**Problem to solve:**
Copy from the news excerpt on Senate stimulus amendments everything from "The amendment passed" down to "a spent industry.", word for word.

**Source text:**
The amendment passed 71-26.
Just four hours earlier, the Senate considered an amendment sponsored by Democrat Patty Murray of Washington that would have pumped an extra $25 billion into public works projects, including $5 billion for mass transit. The $819 billion stimulus bill passed by the House includes $12 billion for mass transit. The Senate bill had only $8.4 billion. Bill cosponsor Dianne Feinstein of California also tried to say the sky was falling. "Our highways are jammed," she said. "People go to work in gridlock."
That amendment failed by two votes. Just when millions of Americans are weaning themselves from unsustainable ways, the pork-brained Senate - with no complaint yet from Obama - remains the slick sales rep for a spent industry.
In Massachusetts, MBTA ridership set a new record with a 4.3 percent rise and the average number of riders per week on commuter rail is the highest in its 44 years. Ridership gains were far more dramatic in cities with younger histories of mass transit.

**Given records:**

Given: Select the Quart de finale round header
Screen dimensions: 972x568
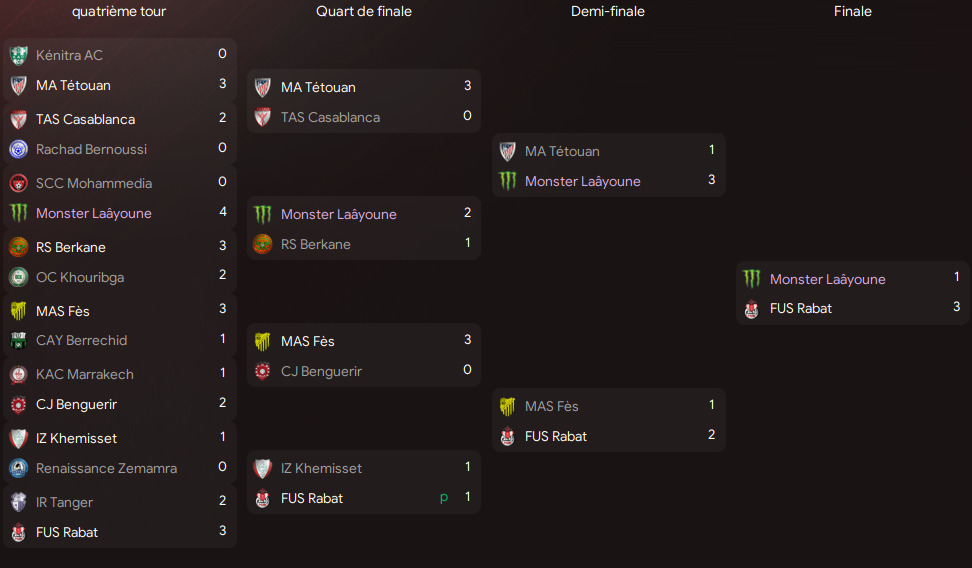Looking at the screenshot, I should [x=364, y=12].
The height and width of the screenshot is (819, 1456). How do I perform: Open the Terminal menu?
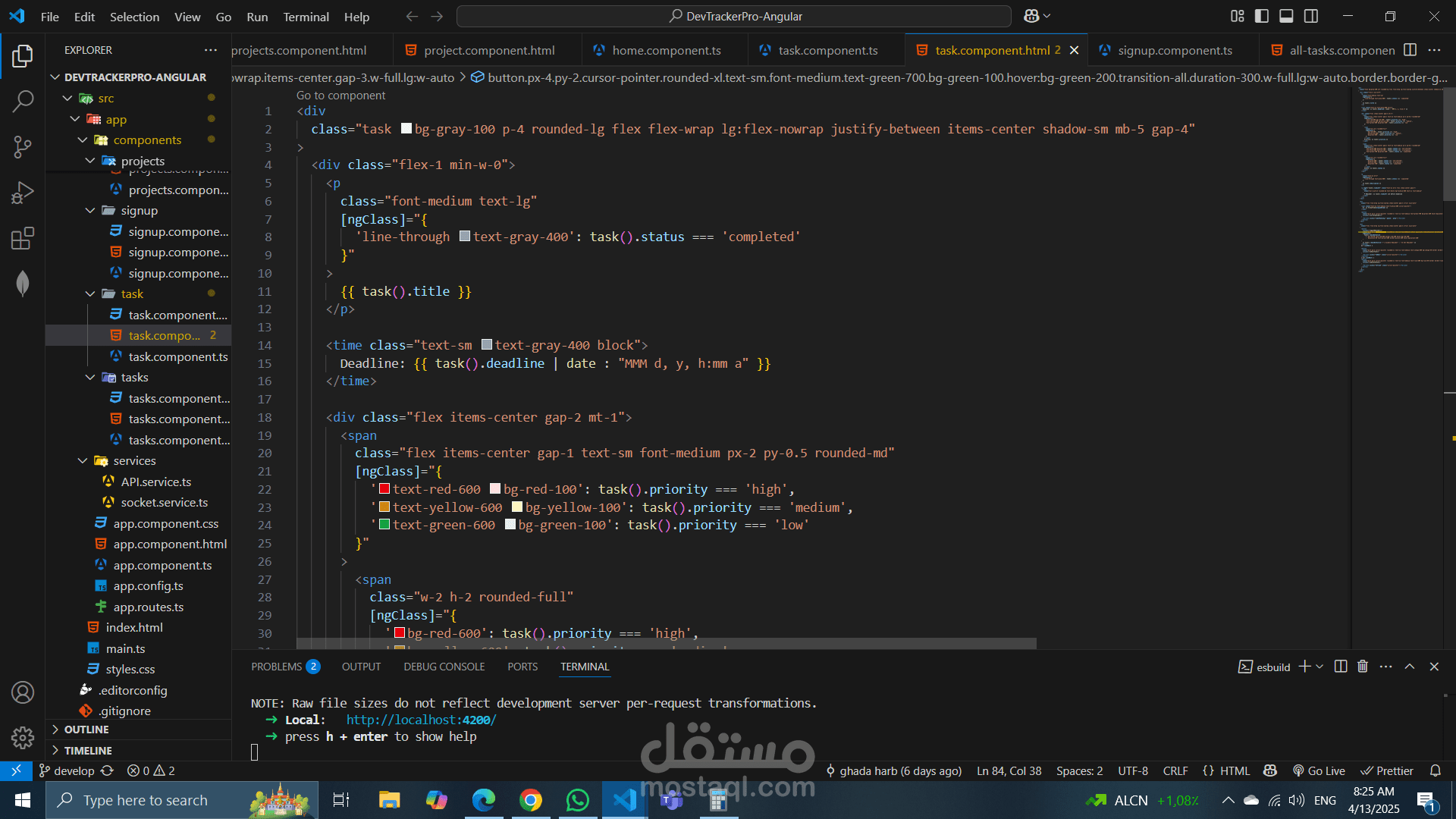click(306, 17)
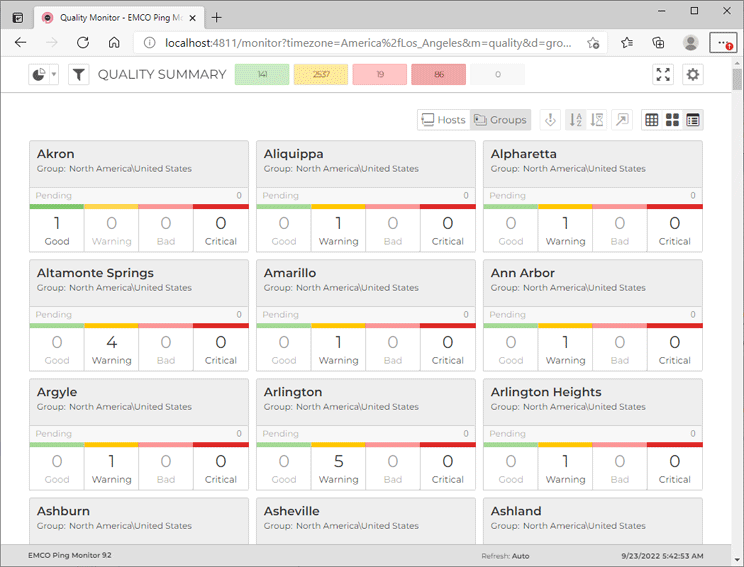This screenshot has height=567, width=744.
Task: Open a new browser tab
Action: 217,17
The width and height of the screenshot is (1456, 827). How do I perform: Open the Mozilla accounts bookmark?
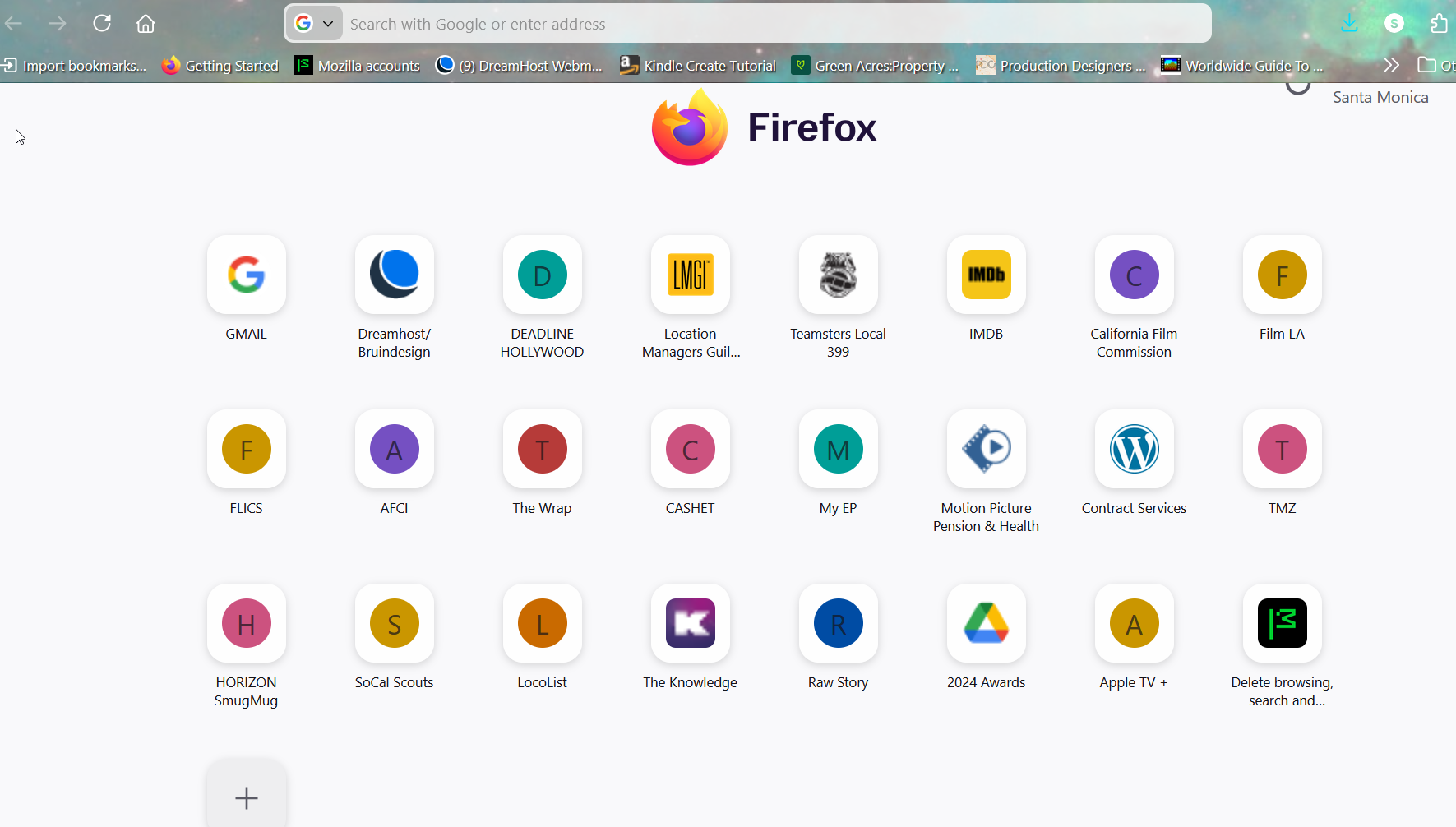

**Exercise output:**
The amendment passed 71-26.
Just four hours earlier, the Senate considered an amendment sponsored by Democrat Patty Murray of Washington that would have pumped an extra $25 billion into public works projects, including $5 billion for mass transit. The $819 billion stimulus bill passed by the House includes $12 billion for mass transit. The Senate bill had only $8.4 billion. Bill cosponsor Dianne Feinstein of California also tried to say the sky was falling. "Our highways are jammed," she said. "People go to work in gridlock."
That amendment failed by two votes. Just when millions of Americans are weaning themselves from unsustainable ways, the pork-brained Senate - with no complaint yet from Obama - remains the slick sales rep for a spent industry.